PASSAGE PROVIDED ->
Problem with high ASCII characters in external tables with database character set AL32UTF8

Environment: Oracle 11.2.0.3.0 with AL32UTF8 character set, Windows 7, Oracle Linux 6.2 with UTF-8 locale.

After the migration of external tables from Oracle 10g with character set WE8MSWIN1252 to Oracle 11g with character set AL32UTF8, high ASCII characters like the degrees Celsius sign (°) showed up as upside down question marks in the web browser. The external tables are created on CSV text files which come from a Windows 7 PC and are uploaded on a Linux database server. Let’s try to simulate this problem and find a solution.

First, we need to create a directory to the /tmp folder and grant our user read and write access to that directory:

create directory tmp_dir as '/tmp';
grant read,write on directory tmp_dir to matthiash;

Next, create a text file called “high_ascii.csv” with these 2 lines in it:

This is the euro sign: €
This is the degrees Celsius sign: °

Put this file on the Linux server under /tmp.

DATA SECTION ->
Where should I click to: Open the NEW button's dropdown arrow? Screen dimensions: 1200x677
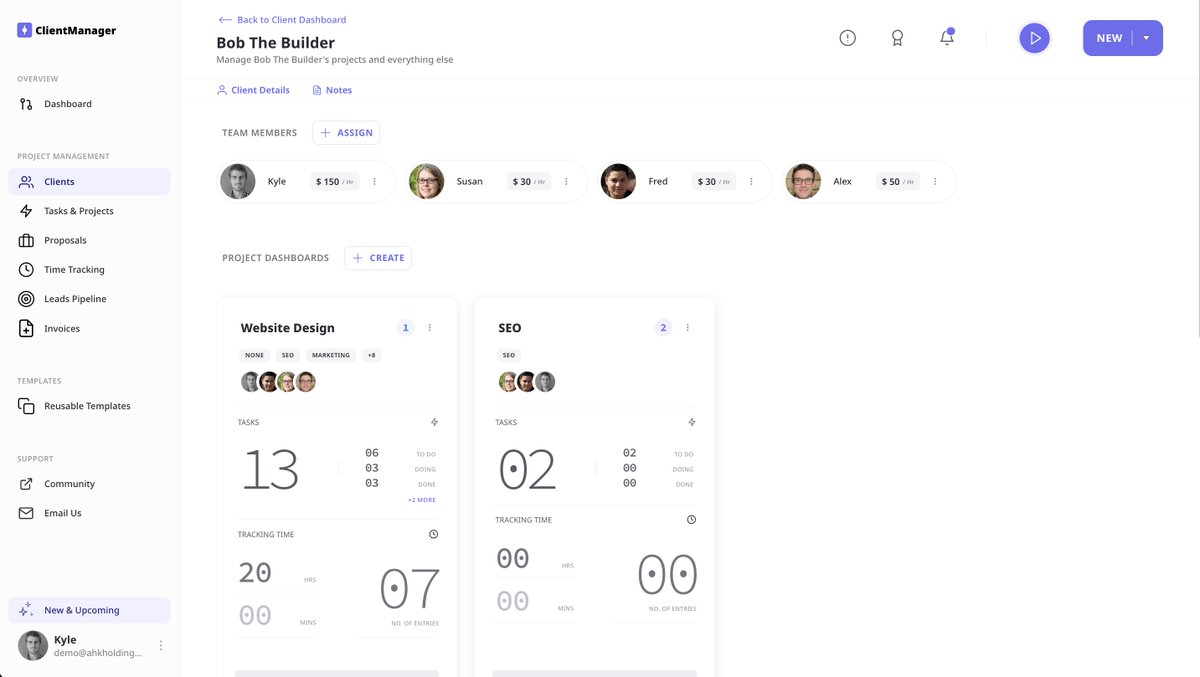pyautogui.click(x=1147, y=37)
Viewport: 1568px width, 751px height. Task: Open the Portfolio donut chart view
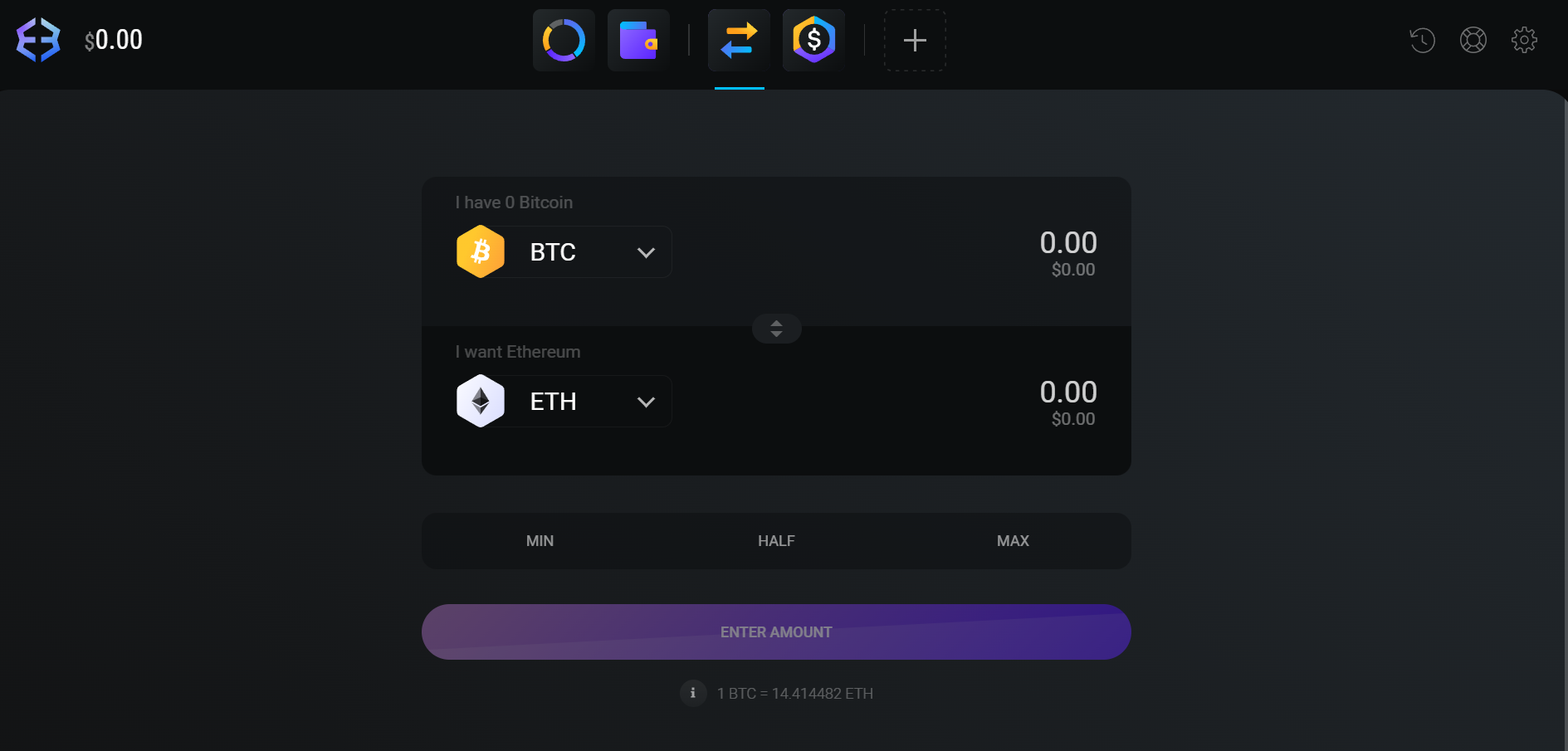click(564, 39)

WHAT YOU WILL DO -> Continue the walkthrough above on high ASCII characters in Oracle external tables, picking up after the step that puts the file on the Linux server under /tmp.

ANSWER TO THIS PROBLEM ->
We will now create an external table from the uploaded CSV file:

CREATE TABLE MATTHIASH.HIGH_ASCII_CSV_EXT
(
  HIGH_ASCII_TEXT   VARCHAR2(50)
)
ORGANIZATION EXTERNAL
  (  TYPE ORACLE_LOADER
     DEFAULT DIRECTORY TMP_DIR
     ACCESS PARAMETERS
       ( RECORDS DELIMITED BY newline
       NOLOGFILE
       SKIP 0
  FIELDS TERMINATED BY ","  OPTIONALLY ENCLOSED BY '"' LRTRIM
  missing field values are null
  reject rows with all null fields
  (
    high_ascii_text)
                   )
     LOCATION (TMP_DIR:'high_ascii.csv')
  )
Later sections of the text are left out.